__EXERCISE DETAILS__. For every line in the records that has the word "Session", make a copy.

Stored data entries
※
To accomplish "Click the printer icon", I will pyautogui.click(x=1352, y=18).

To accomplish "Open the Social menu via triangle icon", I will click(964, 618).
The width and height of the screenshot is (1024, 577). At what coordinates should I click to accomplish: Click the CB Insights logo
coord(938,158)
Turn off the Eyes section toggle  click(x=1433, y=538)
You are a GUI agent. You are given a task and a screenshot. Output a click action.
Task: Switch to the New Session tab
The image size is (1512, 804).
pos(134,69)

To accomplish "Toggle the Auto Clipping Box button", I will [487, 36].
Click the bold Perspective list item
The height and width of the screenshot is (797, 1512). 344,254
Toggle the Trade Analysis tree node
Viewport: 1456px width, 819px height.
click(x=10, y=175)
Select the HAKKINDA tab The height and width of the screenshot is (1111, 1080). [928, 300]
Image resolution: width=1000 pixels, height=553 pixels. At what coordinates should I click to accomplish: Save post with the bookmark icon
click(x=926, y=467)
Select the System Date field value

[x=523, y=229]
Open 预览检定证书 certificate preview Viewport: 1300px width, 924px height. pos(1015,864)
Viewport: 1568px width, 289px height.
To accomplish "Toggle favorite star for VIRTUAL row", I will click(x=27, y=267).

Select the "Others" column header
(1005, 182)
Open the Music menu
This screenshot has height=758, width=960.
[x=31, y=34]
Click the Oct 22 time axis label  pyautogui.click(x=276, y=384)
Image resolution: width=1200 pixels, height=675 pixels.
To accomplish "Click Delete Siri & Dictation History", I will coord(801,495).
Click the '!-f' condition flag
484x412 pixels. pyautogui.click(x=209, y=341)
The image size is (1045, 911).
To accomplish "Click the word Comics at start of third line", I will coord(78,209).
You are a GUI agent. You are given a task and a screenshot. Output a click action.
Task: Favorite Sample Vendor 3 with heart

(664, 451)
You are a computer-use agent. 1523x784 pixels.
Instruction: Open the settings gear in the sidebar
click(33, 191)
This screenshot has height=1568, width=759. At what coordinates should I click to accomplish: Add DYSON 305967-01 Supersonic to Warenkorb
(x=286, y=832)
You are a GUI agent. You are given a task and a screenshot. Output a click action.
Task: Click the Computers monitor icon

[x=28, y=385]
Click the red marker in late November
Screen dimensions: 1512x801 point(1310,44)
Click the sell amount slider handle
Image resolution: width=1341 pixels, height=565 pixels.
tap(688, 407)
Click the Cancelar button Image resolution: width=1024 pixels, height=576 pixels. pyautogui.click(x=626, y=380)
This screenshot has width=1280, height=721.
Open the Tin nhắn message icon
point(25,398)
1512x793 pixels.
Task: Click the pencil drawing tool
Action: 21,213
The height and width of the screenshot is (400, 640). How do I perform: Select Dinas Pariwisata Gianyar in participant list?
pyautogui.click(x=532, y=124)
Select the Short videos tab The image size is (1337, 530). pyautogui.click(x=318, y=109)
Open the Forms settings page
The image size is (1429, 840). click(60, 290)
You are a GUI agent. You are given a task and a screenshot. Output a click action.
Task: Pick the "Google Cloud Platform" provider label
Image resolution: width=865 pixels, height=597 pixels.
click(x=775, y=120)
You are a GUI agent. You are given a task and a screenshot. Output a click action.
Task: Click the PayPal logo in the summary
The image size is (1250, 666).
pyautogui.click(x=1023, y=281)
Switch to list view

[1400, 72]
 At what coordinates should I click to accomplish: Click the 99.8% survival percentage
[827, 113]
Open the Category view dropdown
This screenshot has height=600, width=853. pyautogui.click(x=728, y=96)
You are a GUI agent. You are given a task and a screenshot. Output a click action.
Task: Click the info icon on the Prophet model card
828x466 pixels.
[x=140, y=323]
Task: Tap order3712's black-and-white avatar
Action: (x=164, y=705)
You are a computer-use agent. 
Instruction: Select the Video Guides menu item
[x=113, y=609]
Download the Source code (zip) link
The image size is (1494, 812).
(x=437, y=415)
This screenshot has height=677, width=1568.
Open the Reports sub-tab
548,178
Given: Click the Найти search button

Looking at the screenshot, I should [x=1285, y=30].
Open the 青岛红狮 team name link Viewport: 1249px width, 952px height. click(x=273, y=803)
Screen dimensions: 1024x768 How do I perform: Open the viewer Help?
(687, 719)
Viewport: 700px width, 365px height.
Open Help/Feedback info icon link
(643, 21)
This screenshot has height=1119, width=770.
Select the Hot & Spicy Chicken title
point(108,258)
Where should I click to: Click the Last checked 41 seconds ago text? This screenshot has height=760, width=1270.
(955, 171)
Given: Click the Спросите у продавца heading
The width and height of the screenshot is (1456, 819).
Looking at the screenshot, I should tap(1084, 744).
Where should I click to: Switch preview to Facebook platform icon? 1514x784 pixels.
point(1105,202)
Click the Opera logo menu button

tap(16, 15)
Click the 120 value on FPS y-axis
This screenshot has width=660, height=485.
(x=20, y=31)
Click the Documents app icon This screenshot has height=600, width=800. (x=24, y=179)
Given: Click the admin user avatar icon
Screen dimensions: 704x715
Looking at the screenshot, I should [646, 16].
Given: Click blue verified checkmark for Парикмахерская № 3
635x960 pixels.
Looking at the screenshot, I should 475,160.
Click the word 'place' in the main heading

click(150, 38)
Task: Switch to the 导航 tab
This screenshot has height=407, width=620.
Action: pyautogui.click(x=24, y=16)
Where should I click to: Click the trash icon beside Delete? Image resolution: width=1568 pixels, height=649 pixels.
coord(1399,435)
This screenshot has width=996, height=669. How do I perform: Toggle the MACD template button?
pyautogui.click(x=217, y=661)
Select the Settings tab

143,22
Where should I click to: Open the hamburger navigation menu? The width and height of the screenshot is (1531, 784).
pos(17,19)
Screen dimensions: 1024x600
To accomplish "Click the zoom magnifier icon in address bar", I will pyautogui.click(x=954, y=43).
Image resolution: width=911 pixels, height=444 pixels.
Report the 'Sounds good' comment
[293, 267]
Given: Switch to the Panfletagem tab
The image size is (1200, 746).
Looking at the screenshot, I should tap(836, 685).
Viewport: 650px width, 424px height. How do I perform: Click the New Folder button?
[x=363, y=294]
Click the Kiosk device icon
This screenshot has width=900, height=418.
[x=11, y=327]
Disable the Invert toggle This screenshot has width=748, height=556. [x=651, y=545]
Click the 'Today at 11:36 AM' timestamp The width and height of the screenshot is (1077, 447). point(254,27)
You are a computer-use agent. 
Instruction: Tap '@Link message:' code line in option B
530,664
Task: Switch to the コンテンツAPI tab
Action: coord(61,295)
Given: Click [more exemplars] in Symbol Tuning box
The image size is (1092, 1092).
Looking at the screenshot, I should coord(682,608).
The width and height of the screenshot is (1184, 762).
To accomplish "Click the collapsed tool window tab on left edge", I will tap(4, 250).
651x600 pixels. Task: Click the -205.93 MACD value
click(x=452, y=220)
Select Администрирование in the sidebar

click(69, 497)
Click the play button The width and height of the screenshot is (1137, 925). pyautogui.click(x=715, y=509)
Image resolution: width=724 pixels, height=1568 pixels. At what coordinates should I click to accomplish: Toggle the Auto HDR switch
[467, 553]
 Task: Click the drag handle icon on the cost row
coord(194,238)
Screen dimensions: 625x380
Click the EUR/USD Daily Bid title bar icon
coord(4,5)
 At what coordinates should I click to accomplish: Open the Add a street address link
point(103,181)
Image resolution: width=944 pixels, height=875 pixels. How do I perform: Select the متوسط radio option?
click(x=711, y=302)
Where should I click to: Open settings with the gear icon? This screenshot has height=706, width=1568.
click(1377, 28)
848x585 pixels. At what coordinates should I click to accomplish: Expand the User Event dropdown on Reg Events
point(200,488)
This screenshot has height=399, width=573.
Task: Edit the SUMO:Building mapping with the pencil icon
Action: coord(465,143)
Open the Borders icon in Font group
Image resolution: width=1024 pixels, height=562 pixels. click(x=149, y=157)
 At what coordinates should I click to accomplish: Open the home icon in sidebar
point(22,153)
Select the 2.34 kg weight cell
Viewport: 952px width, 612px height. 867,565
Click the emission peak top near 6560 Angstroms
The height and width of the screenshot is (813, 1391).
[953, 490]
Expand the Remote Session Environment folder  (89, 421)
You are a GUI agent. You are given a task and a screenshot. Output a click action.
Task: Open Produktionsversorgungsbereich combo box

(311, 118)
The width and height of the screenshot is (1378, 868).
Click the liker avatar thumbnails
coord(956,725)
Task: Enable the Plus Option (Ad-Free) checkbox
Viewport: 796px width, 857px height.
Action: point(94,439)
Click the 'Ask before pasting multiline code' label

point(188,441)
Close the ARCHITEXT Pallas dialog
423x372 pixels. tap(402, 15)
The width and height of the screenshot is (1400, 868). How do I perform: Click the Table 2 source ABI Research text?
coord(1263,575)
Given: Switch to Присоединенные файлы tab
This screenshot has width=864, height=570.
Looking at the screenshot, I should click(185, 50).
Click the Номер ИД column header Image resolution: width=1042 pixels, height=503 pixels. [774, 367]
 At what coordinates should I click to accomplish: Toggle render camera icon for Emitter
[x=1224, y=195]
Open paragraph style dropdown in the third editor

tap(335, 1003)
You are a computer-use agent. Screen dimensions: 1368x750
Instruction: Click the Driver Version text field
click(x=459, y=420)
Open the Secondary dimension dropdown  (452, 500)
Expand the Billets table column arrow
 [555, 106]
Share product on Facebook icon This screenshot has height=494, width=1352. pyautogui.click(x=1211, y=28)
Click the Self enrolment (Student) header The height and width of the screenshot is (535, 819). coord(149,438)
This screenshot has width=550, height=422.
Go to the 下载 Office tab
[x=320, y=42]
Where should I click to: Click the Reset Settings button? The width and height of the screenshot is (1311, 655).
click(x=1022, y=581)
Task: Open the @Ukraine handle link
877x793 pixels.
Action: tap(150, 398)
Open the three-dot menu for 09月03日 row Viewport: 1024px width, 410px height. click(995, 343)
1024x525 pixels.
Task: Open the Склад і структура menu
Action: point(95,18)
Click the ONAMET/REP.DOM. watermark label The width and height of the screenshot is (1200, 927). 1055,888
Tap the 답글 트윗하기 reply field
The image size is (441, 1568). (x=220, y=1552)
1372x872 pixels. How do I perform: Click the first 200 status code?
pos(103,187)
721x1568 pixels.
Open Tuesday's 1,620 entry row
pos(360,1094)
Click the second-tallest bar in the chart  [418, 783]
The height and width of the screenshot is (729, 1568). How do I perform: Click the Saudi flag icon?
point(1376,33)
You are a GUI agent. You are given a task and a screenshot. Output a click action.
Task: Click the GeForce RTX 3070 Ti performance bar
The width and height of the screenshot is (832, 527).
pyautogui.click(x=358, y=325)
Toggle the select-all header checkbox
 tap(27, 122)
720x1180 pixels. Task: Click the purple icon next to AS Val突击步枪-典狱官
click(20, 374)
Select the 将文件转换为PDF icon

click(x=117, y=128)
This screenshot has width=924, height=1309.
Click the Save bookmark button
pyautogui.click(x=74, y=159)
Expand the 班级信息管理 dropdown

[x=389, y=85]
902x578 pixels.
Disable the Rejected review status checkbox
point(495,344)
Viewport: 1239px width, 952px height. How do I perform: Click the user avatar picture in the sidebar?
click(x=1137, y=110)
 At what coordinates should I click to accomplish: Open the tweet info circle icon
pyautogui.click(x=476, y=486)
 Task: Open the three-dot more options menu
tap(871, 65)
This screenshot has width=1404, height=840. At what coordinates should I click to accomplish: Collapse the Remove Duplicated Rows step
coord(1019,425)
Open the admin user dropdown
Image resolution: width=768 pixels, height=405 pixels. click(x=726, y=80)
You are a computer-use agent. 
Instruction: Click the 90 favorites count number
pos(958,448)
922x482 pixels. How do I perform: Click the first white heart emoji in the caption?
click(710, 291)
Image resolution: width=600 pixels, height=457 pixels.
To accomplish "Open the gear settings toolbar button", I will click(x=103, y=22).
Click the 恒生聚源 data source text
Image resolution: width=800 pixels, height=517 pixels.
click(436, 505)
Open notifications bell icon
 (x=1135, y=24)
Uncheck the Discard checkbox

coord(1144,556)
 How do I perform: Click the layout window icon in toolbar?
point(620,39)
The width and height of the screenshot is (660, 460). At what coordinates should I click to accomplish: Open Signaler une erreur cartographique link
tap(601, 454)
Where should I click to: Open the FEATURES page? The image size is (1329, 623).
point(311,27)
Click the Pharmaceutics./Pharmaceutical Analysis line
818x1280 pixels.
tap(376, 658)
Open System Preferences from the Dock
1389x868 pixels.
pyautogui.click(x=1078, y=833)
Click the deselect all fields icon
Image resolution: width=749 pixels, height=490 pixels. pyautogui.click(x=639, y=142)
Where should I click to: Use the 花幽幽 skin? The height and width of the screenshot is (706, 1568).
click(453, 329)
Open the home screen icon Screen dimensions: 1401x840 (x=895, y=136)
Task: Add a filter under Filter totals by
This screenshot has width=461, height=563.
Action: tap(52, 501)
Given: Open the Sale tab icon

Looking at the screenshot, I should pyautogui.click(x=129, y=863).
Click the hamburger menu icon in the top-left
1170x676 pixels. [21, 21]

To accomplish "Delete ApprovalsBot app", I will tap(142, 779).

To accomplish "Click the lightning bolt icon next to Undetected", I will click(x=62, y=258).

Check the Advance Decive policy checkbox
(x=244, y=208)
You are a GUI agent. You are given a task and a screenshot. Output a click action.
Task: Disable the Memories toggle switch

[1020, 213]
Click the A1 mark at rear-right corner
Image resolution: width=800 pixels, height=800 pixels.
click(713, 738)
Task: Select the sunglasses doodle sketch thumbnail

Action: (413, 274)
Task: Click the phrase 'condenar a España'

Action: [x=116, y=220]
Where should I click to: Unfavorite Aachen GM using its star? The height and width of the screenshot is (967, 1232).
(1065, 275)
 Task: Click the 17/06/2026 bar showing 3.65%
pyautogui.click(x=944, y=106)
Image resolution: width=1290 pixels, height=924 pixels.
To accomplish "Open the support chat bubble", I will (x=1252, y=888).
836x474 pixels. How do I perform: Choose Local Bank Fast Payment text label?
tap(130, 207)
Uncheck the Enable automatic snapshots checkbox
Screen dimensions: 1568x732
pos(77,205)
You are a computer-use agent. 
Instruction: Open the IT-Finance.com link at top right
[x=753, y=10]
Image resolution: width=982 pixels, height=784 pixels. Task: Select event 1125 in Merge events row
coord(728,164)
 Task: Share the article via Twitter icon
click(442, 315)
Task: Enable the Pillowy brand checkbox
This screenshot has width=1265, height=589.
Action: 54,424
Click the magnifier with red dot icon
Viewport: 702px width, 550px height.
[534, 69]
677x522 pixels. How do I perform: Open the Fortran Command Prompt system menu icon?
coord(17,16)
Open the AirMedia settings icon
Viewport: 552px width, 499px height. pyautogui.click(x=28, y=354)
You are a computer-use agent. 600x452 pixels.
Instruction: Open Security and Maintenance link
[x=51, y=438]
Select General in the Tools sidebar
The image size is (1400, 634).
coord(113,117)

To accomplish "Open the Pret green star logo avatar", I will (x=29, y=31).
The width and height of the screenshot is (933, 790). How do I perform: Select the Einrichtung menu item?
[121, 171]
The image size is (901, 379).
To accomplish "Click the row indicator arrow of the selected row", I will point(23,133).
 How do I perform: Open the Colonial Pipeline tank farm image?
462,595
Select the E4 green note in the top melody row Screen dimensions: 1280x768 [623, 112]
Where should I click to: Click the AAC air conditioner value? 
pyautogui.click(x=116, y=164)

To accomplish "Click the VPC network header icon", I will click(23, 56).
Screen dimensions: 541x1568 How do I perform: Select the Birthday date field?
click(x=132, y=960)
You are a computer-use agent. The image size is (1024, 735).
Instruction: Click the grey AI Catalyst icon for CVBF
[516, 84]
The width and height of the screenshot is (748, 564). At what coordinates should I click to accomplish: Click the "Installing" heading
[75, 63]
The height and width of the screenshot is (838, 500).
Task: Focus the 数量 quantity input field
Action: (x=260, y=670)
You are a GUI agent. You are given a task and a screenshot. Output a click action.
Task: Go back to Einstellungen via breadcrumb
※
__WORKED SOLUTION__.
Task: Switch to the New Session tab
Expand the Remote Session Environment folder  (89, 421)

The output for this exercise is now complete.